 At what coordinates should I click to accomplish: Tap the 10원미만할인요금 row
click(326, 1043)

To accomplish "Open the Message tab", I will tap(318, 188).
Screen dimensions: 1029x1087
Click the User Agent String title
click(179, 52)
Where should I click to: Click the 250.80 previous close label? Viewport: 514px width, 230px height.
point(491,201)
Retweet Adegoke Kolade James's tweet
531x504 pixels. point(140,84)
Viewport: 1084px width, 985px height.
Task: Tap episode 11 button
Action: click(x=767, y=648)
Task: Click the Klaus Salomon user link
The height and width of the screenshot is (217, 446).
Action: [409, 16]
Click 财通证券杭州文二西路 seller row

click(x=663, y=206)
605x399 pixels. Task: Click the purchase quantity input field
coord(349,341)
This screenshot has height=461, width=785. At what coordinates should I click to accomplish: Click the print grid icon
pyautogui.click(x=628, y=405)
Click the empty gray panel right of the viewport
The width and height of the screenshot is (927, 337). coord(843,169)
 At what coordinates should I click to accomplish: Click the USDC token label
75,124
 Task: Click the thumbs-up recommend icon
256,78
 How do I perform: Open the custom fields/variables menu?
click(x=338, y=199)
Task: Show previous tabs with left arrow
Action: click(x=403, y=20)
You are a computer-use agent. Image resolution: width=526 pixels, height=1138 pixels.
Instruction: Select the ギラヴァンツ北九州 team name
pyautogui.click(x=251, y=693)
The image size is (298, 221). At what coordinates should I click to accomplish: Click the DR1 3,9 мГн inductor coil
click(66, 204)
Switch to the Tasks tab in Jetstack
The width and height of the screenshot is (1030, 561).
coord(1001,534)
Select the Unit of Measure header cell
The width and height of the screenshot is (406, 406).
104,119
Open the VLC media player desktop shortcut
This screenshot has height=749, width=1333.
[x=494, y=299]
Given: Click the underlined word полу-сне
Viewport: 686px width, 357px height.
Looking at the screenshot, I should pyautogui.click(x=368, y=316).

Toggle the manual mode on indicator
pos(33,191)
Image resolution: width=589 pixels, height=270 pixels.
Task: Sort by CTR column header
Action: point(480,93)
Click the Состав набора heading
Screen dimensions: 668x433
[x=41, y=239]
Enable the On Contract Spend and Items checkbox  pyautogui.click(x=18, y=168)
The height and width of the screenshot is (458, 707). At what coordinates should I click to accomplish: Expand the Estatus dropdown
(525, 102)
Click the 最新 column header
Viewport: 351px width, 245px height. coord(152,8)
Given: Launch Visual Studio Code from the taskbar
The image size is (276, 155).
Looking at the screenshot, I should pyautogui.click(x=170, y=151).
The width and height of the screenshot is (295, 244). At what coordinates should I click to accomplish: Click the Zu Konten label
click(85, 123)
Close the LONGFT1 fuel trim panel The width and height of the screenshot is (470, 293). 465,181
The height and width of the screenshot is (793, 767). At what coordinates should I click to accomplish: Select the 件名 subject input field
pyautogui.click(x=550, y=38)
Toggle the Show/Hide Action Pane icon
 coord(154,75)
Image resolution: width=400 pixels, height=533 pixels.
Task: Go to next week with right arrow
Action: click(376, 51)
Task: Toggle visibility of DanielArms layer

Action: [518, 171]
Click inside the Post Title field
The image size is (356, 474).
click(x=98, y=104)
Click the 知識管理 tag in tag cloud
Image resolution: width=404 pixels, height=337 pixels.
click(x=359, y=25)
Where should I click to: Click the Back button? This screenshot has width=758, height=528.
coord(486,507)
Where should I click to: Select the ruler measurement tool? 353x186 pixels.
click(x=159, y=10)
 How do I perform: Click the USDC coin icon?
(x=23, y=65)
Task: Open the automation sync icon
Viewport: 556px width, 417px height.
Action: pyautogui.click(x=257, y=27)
══════════════════════════════
## Task requirements:
Using the entries, return every line where the word "Given" can be found.

## Answer box:
Given: Click the underlined word полу-сне
Given: Launch Visual Studio Code from the taskbar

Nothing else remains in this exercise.